Aşağıdaki satırların tamamını, her satır için bir dize olacak şekilde bir JSON listesine dönüştür. Boş satırları listeye alma.

>>>>>

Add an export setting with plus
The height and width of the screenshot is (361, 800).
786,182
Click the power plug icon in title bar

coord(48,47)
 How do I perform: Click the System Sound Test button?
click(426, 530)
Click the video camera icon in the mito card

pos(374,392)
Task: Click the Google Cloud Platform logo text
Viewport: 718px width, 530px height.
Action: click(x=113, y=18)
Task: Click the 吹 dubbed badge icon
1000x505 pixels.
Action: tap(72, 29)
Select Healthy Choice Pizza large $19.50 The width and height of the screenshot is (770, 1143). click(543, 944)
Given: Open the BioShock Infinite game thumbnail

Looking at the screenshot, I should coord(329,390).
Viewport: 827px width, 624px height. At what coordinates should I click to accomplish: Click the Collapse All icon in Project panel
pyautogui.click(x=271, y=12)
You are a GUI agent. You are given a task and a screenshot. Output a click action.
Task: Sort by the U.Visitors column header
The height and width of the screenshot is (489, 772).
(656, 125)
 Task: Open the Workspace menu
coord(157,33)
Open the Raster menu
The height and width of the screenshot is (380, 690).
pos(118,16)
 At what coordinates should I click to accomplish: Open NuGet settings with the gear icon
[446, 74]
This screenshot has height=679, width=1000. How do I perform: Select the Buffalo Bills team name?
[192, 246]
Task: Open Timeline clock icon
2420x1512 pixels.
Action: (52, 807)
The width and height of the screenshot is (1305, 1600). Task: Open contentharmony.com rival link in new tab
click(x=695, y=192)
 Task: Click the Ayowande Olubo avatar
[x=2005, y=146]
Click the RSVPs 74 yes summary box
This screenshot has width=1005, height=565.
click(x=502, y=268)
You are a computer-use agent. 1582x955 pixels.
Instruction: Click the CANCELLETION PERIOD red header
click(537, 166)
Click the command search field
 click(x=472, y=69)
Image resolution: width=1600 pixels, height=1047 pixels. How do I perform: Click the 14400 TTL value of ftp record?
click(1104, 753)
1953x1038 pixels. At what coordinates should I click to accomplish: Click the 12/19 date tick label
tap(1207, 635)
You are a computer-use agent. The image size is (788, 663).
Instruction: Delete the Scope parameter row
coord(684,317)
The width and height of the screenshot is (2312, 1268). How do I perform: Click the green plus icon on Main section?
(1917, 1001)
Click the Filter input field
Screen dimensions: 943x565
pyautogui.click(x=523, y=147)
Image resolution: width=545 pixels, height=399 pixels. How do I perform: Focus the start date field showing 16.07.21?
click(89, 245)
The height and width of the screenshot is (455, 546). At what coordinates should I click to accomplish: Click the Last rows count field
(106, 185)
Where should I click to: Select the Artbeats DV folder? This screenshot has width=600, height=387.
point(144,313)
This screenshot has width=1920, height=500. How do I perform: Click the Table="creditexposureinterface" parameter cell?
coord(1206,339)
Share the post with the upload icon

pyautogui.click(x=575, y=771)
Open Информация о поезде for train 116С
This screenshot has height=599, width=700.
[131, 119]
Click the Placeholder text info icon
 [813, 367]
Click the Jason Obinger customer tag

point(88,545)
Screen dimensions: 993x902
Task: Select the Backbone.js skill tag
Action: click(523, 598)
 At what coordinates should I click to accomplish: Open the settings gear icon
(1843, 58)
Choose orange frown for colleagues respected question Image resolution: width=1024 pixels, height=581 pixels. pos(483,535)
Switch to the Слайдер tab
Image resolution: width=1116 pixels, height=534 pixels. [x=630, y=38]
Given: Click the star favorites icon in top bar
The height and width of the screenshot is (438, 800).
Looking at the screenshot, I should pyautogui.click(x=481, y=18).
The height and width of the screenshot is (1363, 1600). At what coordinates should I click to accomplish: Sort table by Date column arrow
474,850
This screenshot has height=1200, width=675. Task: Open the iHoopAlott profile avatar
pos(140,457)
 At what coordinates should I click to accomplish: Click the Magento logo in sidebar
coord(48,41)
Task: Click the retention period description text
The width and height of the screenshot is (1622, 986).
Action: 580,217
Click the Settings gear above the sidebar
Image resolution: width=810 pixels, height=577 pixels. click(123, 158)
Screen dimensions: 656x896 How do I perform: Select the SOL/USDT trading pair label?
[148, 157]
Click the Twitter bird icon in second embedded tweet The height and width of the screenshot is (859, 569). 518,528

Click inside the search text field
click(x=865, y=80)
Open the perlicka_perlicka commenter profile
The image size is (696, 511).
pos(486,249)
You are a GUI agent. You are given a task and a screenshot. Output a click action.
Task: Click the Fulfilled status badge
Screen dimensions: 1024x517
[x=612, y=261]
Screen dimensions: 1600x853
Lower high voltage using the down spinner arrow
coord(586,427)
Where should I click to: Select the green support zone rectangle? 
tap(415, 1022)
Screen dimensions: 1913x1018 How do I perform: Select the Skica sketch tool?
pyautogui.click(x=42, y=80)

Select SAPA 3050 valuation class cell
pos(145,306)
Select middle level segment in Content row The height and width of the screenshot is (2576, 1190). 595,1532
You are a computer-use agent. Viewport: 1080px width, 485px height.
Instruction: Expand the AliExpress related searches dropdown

<<<<<

_Eksiksiz çıktı_
[
  "Add an export setting with plus",
  "The height and width of the screenshot is (361, 800).",
  "786,182",
  "Click the power plug icon in title bar",
  "coord(48,47)",
  " How do I perform: Click the System Sound Test button?",
  "click(426, 530)",
  "Click the video camera icon in the mito card",
  "pos(374,392)",
  "Task: Click the Google Cloud Platform logo text",
  "Viewport: 718px width, 530px height.",
  "Action: click(x=113, y=18)",
  "Task: Click the 吹 dubbed badge icon",
  "1000x505 pixels.",
  "Action: tap(72, 29)",
  "Select Healthy Choice Pizza large $19.50 The width and height of the screenshot is (770, 1143). click(543, 944)",
  "Given: Open the BioShock Infinite game thumbnail",
  "Looking at the screenshot, I should coord(329,390).",
  "Viewport: 827px width, 624px height. At what coordinates should I click to accomplish: Click the Collapse All icon in Project panel",
  "pyautogui.click(x=271, y=12)",
  "You are a GUI agent. You are given a task and a screenshot. Output a click action.",
  "Task: Sort by the U.Visitors column header",
  "The height and width of the screenshot is (489, 772).",
  "(656, 125)",
  " Task: Open the Workspace menu",
  "coord(157,33)",
  "Open the Raster menu",
  "The height and width of the screenshot is (380, 690).",
  "pos(118,16)",
  " At what coordinates should I click to accomplish: Open NuGet settings with the gear icon",
  "[446, 74]",
  "This screenshot has height=679, width=1000. How do I perform: Select the Buffalo Bills team name?",
  "[192, 246]",
  "Task: Open Timeline clock icon",
  "2420x1512 pixels.",
  "Action: (52, 807)",
  "The width and height of the screenshot is (1305, 1600). Task: Open contentharmony.com rival link in new tab",
  "click(x=695, y=192)",
  " Task: Click the Ayowande Olubo avatar",
  "[x=2005, y=146]",
  "Click the RSVPs 74 yes summary box",
  "This screenshot has width=1005, height=565.",
  "click(x=502, y=268)",
  "You are a computer-use agent. 1582x955 pixels.",
  "Instruction: Click the CANCELLETION PERIOD red header",
  "click(537, 166)",
  "Click the command search field",
  " click(x=472, y=69)",
  "Image resolution: width=1600 pixels, height=1047 pixels. How do I perform: Click the 14400 TTL value of ftp record?",
  "click(1104, 753)",
  "1953x1038 pixels. At what coordinates should I click to accomplish: Click the 12/19 date tick label",
  "tap(1207, 635)",
  "You are a computer-use agent. The image size is (788, 663).",
  "Instruction: Delete the Scope parameter row",
  "coord(684,317)",
  "The width and height of the screenshot is (2312, 1268). How do I perform: Click the green plus icon on Main section?",
  "(1917, 1001)",
  "Click the Filter input field",
  "Screen dimensions: 943x565",
  "pyautogui.click(x=523, y=147)",
  "Image resolution: width=545 pixels, height=399 pixels. How do I perform: Focus the start date field showing 16.07.21?",
  "click(89, 245)",
  "The height and width of the screenshot is (455, 546). At what coordinates should I click to accomplish: Click the Last rows count field",
  "(106, 185)",
  "Where should I click to: Select the Artbeats DV folder? This screenshot has width=600, height=387.",
  "point(144,313)",
  "This screenshot has width=1920, height=500. How do I perform: Click the Table=\"creditexposureinterface\" parameter cell?",
  "coord(1206,339)",
  "Share the post with the upload icon",
  "pyautogui.click(x=575, y=771)",
  "Open Информация о поезде for train 116С",
  "This screenshot has height=599, width=700.",
  "[131, 119]",
  "Click the Placeholder text info icon",
  " [813, 367]",
  "Click the Jason Obinger customer tag",
  "point(88,545)",
  "Screen dimensions: 993x902",
  "Task: Select the Backbone.js skill tag",
  "Action: click(523, 598)",
  " At what coordinates should I click to accomplish: Open the settings gear icon",
  "(1843, 58)",
  "Choose orange frown for colleagues respected question Image resolution: width=1024 pixels, height=581 pixels. pos(483,535)",
  "Switch to the Слайдер tab",
  "Image resolution: width=1116 pixels, height=534 pixels. [x=630, y=38]",
  "Given: Click the star favorites icon in top bar",
  "The height and width of the screenshot is (438, 800).",
  "Looking at the screenshot, I should pyautogui.click(x=481, y=18).",
  "The height and width of the screenshot is (1363, 1600). At what coordinates should I click to accomplish: Sort table by Date column arrow",
  "474,850",
  "This screenshot has height=1200, width=675. Task: Open the iHoopAlott profile avatar",
  "pos(140,457)",
  " At what coordinates should I click to accomplish: Click the Magento logo in sidebar",
  "coord(48,41)",
  "Task: Click the retention period description text",
  "The width and height of the screenshot is (1622, 986).",
  "Action: 580,217",
  "Click the Settings gear above the sidebar",
  "Image resolution: width=810 pixels, height=577 pixels. click(123, 158)",
  "Screen dimensions: 656x896 How do I perform: Select the SOL/USDT trading pair label?",
  "[148, 157]",
  "Click the Twitter bird icon in second embedded tweet The height and width of the screenshot is (859, 569). 518,528",
  "Click inside the search text field",
  "click(x=865, y=80)",
  "Open the perlicka_perlicka commenter profile",
  "The image size is (696, 511).",
  "pos(486,249)",
  "You are a GUI agent. You are given a task and a screenshot. Output a click action.",
  "Task: Click the Fulfilled status badge",
  "Screen dimensions: 1024x517",
  "[x=612, y=261]",
  "Screen dimensions: 1600x853",
  "Lower high voltage using the down spinner arrow",
  "coord(586,427)",
  "Where should I click to: Select the green support zone rectangle? ",
  "tap(415, 1022)",
  "Screen dimensions: 1913x1018 How do I perform: Select the Skica sketch tool?",
  "pyautogui.click(x=42, y=80)",
  "Select SAPA 3050 valuation class cell",
  "pos(145,306)",
  "Select middle level segment in Content row The height and width of the screenshot is (2576, 1190). 595,1532",
  "You are a computer-use agent. Viewport: 1080px width, 485px height.",
  "Instruction: Expand the AliExpress related searches dropdown"
]